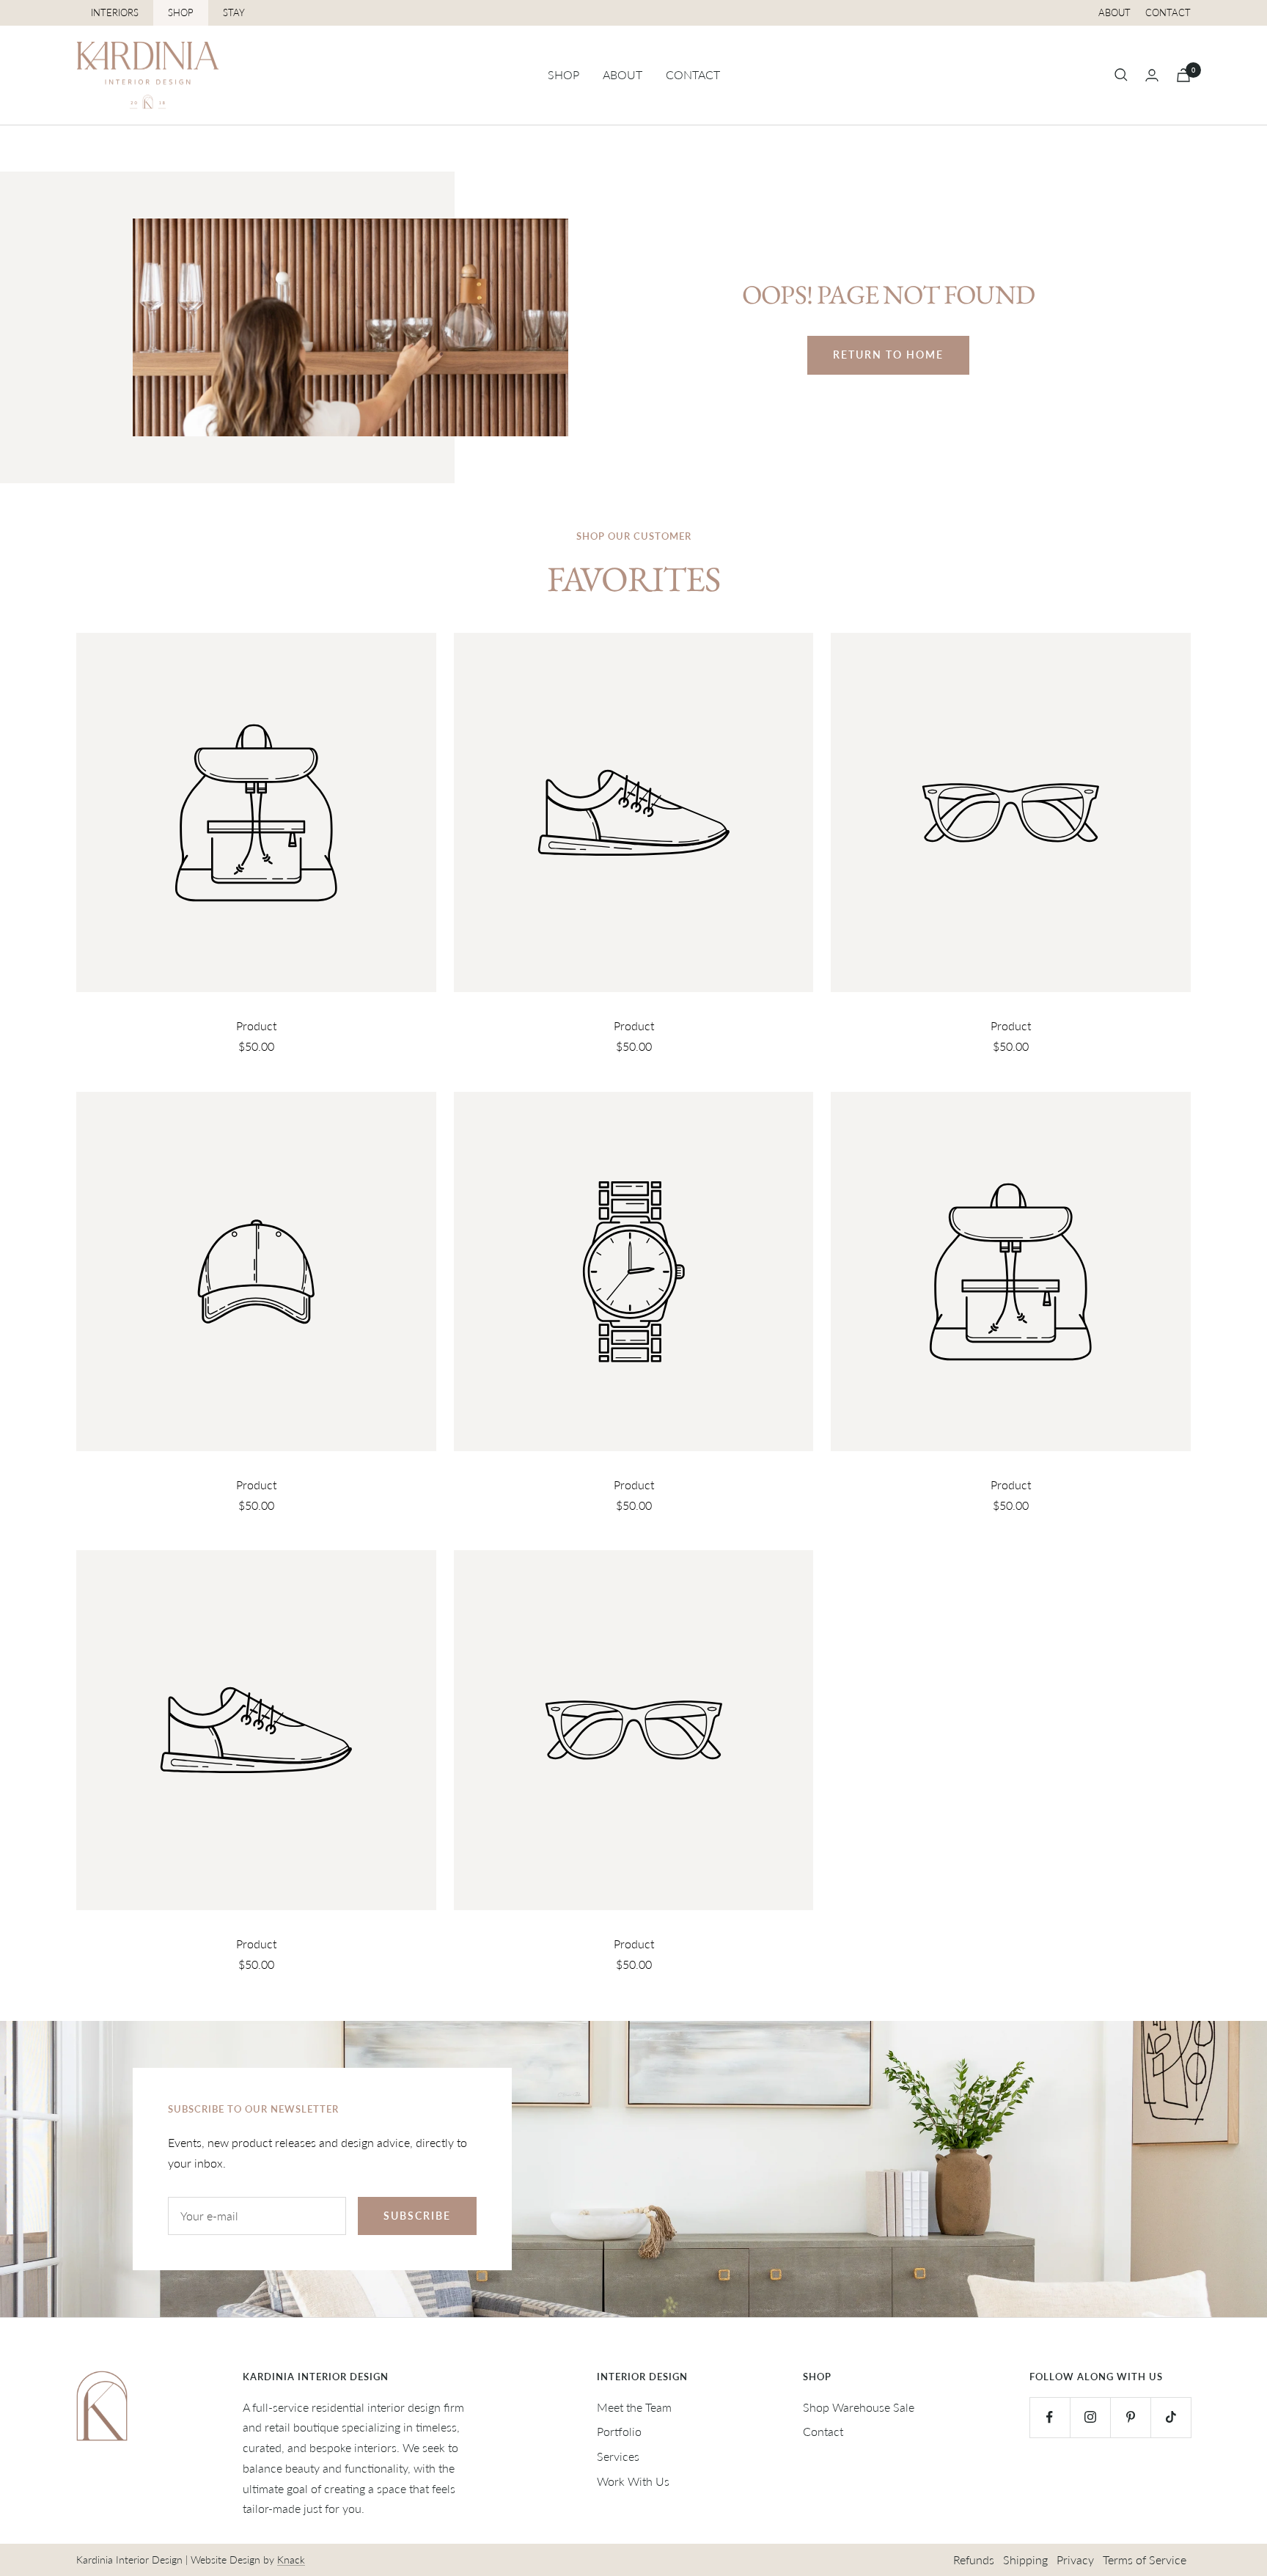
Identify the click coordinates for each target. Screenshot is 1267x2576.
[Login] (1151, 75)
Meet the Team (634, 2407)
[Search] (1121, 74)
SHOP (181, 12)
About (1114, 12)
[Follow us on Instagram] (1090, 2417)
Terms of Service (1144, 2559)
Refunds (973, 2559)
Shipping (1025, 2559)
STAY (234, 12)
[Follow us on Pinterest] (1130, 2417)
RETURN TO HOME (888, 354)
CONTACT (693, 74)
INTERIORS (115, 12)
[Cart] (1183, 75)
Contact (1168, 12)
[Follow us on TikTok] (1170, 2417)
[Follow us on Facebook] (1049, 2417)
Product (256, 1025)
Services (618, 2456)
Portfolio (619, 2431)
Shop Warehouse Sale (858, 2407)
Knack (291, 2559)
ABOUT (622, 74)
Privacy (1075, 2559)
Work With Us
◆ ◆ ◆
WHAT THE TASK REQUIRES: Please retype all of the material exactly, skipping whatever images it holds.

YOUR RESPONSE:
Identify the click coordinates for each target. Screenshot is 1267x2576.
[Login] (1151, 75)
Meet the Team (634, 2407)
[Search] (1121, 74)
SHOP (181, 12)
About (1114, 12)
[Follow us on Instagram] (1090, 2417)
Terms of Service (1144, 2559)
Refunds (973, 2559)
Shipping (1025, 2559)
STAY (234, 12)
[Follow us on Pinterest] (1130, 2417)
RETURN TO HOME (888, 354)
CONTACT (693, 74)
INTERIORS (115, 12)
[Cart] (1183, 75)
Contact (1168, 12)
[Follow us on TikTok] (1170, 2417)
[Follow us on Facebook] (1049, 2417)
Product (256, 1025)
Services (618, 2456)
Portfolio (619, 2431)
Shop Warehouse Sale (858, 2407)
Knack (291, 2559)
ABOUT (622, 74)
Privacy (1075, 2559)
Work With Us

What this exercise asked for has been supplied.